27 April 2005, 01:25

Phantom menace

Three hundred bombs were accidentally triggered in Georgia between 2001 and April 2004, the Georgian committee of the International Campaign to Ban Landmines (ICBL) told News Georgia agency. The victims include 54 children and 21 women.

The Georgian committee's database is currently the only source of information about people who have suffered because of landmine explosions in Georgia, since the country has no official statistics in this area.

Most cases of mines triggered occurred in 2001 (111); it was 97 in 2002, 50 in 2003, and 42 in 2004.

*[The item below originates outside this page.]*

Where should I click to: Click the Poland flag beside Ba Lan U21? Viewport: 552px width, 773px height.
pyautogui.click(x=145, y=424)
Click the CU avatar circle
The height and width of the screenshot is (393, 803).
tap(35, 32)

The committee says Georgia has not yet joined the 1997 Mine Ban Treaty in spite that it spoke in favour of this at the UN General Assembly that discussed the document. The government explains failure to sign the Treaty with that the central government has no jurisdiction over the conflict areas in Abkhazia and South Ossetia as yet, and that there are certain difficulties with neutralising the munitions former Soviet troops have left in the country.

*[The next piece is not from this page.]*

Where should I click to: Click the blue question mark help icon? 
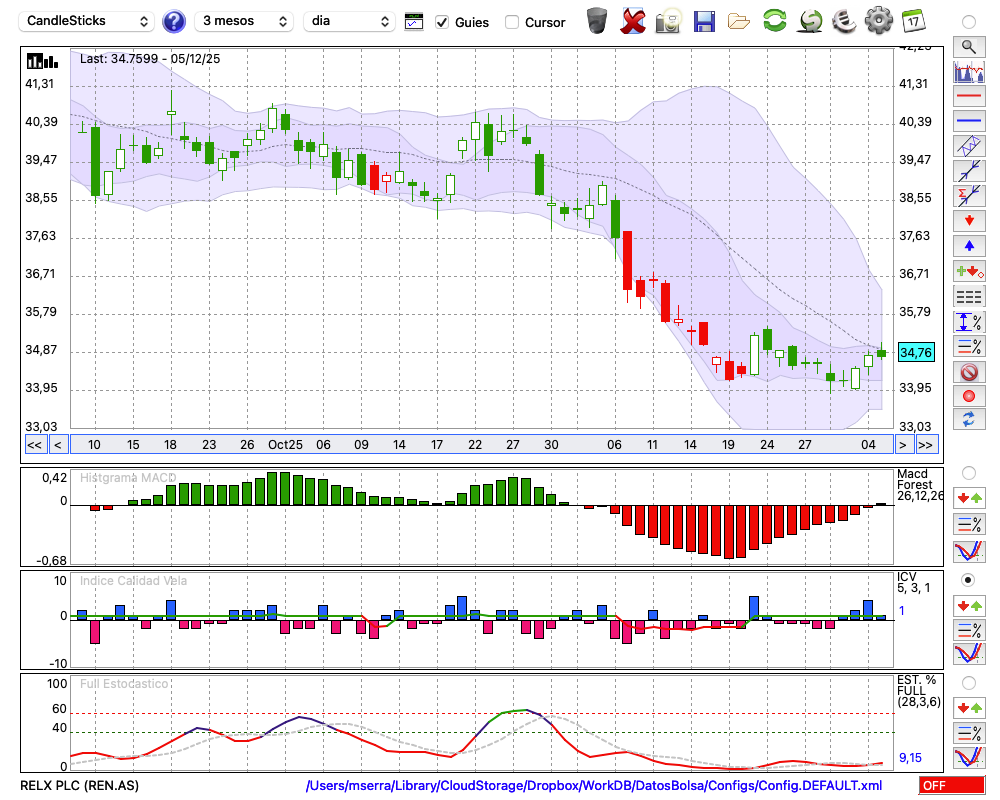[174, 21]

A large number of mines located in the Georgian-Abkhaz conflict area, in a territory near the river Inguri where Abkhazia's administrative border lies, represent significant danger for the population, according to the committee. Mines are also laid along the borders and in the territories of the Russian military bases.

There are currently 54 mine-clearance experts in Georgia who were trained in the US in 2001-02, the committee says. The US allocated Georgia $1.5 million for mine clearance in 2004. The Netherlands allocated Georgia $300,000 and Canada $69,000 for the same purpose in 2003.